These are the words of Fran Lundquist, the Founder of The Sheepfold.
As I look back over the years, I remember it seemed as though my life was over after the painful loss of my family and my home. But out of those ashes, God has given me twenty of the most heart-warming, fulfilling years anyone could hope to have.
God has a plan for each of our lives and even when we think our life is over, it's often just the beginning of a new one.
Twenty-five years of marriage had ended in divorce for unpleasant and painful reasons. My husband and five children were gone. My beloved 18 year old son had killed himself.
People avoided me because of the nature of the problems. Loneliness and an overwhelming sense of failure haunted my every waking moment. I dreaded walking the hallways of the family home, now with all the doors closed like silent sentinels of my seeming failures as a wife and mother.
Everything I had lived for were gone, except for one thing – my unshakable faith in Jesus Christ. I was too emotional to be able to read the Bible. I could only lie on the floor with my face pressed against the pages, now soggy with tears.
But when I began to think and feel again, God began to comfort me. As I became stronger, I began to want to comfort other women who were alone. I began to pray for women and children who had no one to help them and nowhere to go.
One year went by, then another as I continued to carry the desire to help wounded women and children in my heart. I soon realized God had turned that desire into a calling on my life.

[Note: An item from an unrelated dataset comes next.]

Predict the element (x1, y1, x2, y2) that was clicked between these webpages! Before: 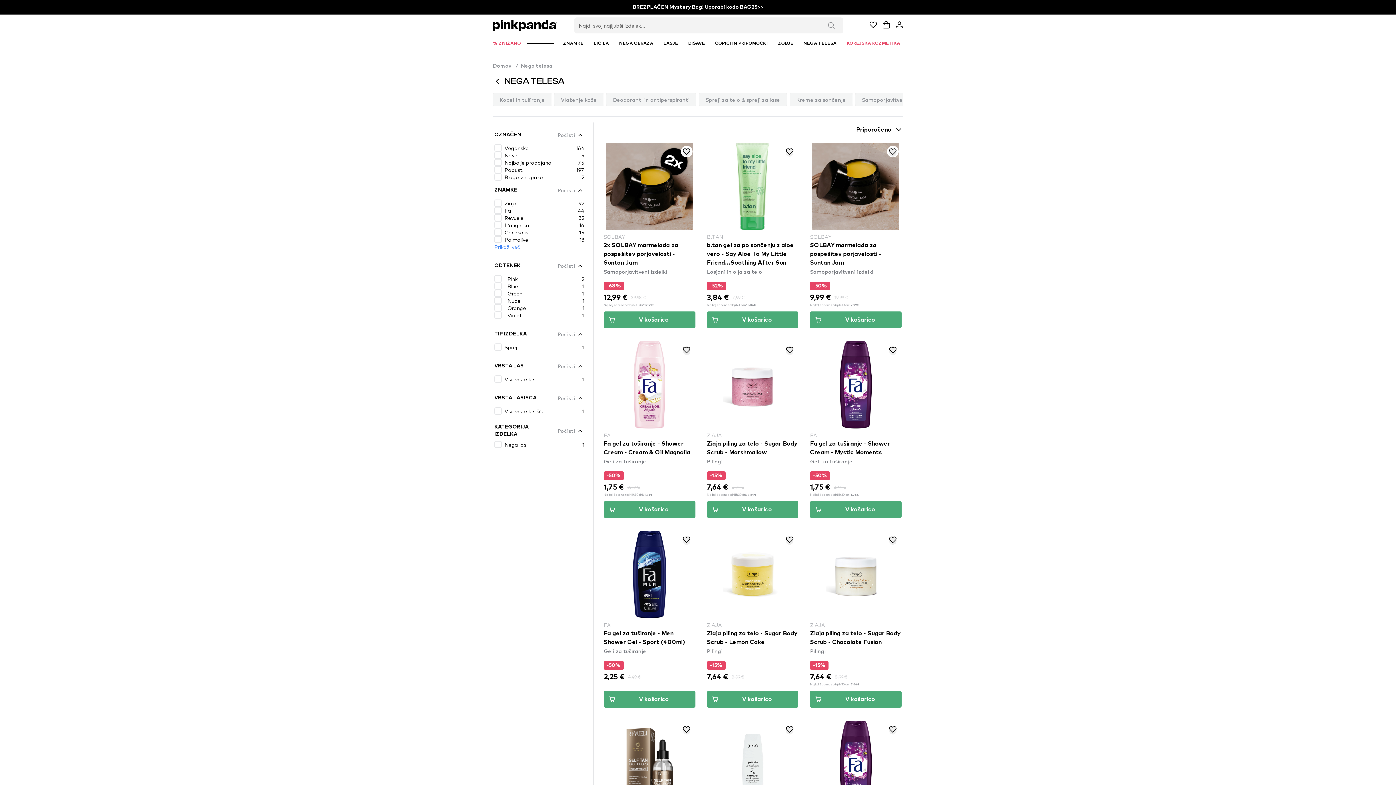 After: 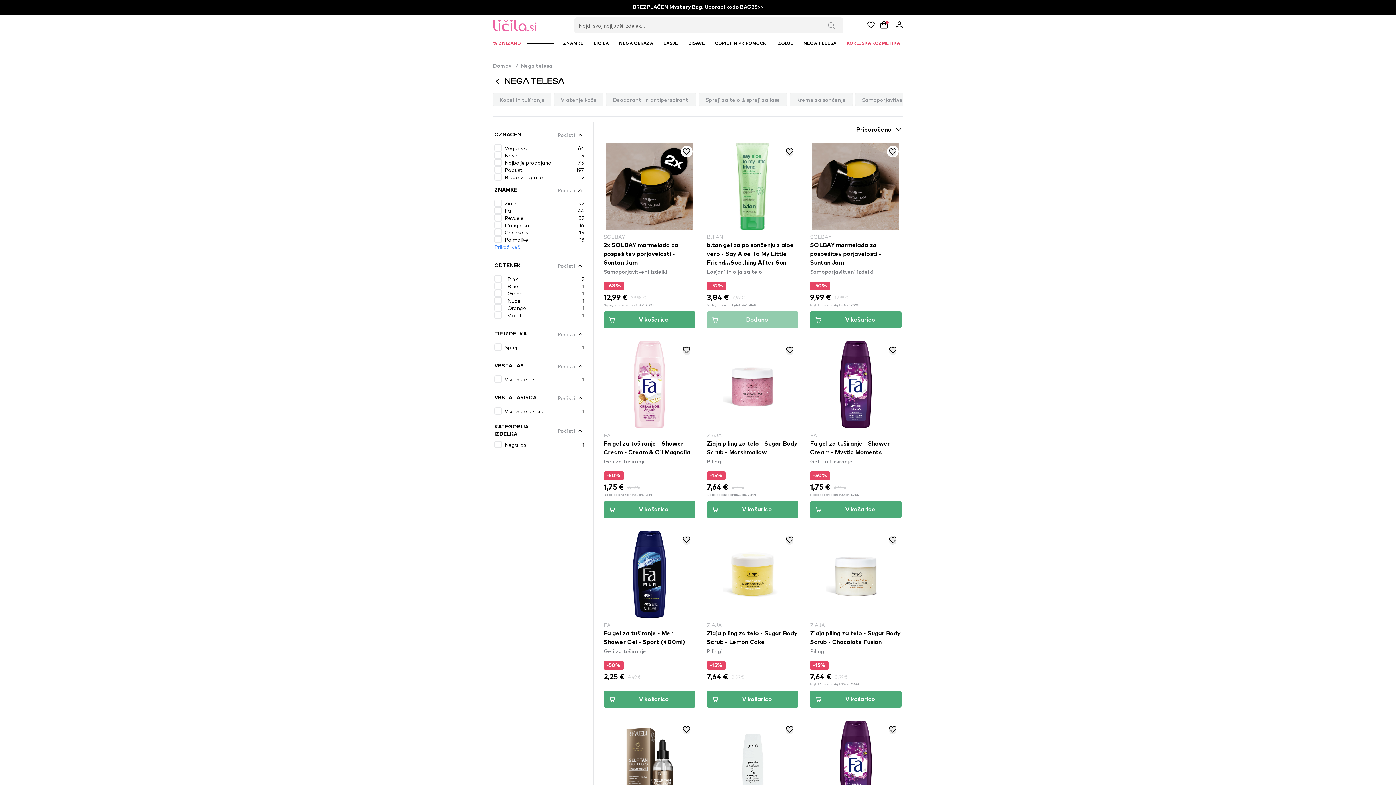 Action: bbox: (707, 311, 798, 328) label: V košarico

It was when I attended a seminar that the calling was activated. The speaker exhorted those who felt God was calling them to do something, but were not sure what to do. We were to take time when we returned home to get alone, kneel beside our bed with pen and paper in hand, ask God what He wanted us to do, write it down and then do it!
As I knelt before Him, God revealed the vision of The Sheepfold. Beginning with the sale of what had been the family home; putting that money as a down payment on the first shelter; and instruction that I was to trust God to supply all the needs. He would make the mortgage payments and I was not to try to raise the funds. He gave me the assurance there would be continued growth of the ministry.
After finding the home that would be the first shelter, only a miracle could close the escrow when the purchaser (me) had just enough money for the down payment, no money for payments, and couldn't qualify for a loan. But God is a miracle working God.
I lived in the original shelter in Tustin with many, many women and children for over three years and learned how to manage a shelter and a ministry. I learned a lot of things, including how to set rules, mix authority with love, teach women how to clean house, form a non-profit corporation, maintain a mailing list, write a newsletter, keep books, live with strangers, teach the Bible, teach each woman and child to accept Jesus and to live by faith in God.
In the dark of night as I lay in bed, exhausted from the seemingly endless needs of frightened, hurting, displaced women and children, the presence of Jesus seemed to be there, filling me with faith and joy and the knowledge that I would get up early the next morning and do the very same thing again. He made it possible to continue day after day, year after year. He still meets with me in the precious night hours.